Task statement - The entries below contain a stretch that opens with the line containing "Go back using the Back arrow" and closes with the line containing "You are a computer-use"; set down that stretch exactly, both ends included, and nothing else.

[Given data — start]

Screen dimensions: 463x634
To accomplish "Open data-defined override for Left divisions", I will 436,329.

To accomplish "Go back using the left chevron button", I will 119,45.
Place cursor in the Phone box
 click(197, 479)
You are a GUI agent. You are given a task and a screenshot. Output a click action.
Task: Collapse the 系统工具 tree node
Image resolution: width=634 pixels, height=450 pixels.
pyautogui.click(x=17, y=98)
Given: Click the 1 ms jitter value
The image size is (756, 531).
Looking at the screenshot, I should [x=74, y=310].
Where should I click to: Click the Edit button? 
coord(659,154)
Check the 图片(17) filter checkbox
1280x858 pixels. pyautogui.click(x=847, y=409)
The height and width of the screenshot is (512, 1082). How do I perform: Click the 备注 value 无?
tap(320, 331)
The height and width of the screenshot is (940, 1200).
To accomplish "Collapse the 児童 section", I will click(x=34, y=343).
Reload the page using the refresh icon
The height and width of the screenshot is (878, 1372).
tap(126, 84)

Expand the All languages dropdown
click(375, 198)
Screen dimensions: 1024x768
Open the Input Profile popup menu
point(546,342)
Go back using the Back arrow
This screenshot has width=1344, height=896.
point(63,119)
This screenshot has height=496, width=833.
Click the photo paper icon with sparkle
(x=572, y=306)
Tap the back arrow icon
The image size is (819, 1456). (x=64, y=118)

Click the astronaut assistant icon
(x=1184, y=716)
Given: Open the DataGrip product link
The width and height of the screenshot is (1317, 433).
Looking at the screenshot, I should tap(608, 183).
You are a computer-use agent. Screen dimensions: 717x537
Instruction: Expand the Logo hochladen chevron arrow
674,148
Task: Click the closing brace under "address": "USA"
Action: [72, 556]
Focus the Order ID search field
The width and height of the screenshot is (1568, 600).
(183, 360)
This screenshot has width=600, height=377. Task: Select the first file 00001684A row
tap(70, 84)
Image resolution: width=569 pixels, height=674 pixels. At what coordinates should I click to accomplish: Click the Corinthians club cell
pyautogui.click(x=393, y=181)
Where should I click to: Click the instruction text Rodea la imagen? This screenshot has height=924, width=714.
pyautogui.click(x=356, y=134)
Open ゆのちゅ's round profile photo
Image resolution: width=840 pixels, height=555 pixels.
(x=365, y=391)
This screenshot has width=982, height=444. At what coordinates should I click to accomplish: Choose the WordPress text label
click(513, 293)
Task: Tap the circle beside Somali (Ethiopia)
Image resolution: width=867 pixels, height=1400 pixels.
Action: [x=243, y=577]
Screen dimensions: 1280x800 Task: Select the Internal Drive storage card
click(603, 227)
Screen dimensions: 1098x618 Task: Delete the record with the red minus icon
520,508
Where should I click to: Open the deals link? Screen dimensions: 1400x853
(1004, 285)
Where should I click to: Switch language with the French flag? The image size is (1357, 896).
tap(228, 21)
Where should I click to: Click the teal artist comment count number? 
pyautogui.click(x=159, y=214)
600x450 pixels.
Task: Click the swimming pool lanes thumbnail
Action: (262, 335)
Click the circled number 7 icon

[Given data — finish]

Response area -
Go back using the Back arrow
This screenshot has width=1344, height=896.
point(63,119)
This screenshot has height=496, width=833.
Click the photo paper icon with sparkle
(x=572, y=306)
Tap the back arrow icon
The image size is (819, 1456). (x=64, y=118)

Click the astronaut assistant icon
(x=1184, y=716)
Given: Open the DataGrip product link
The width and height of the screenshot is (1317, 433).
Looking at the screenshot, I should tap(608, 183).
You are a computer-use agent. Screen dimensions: 717x537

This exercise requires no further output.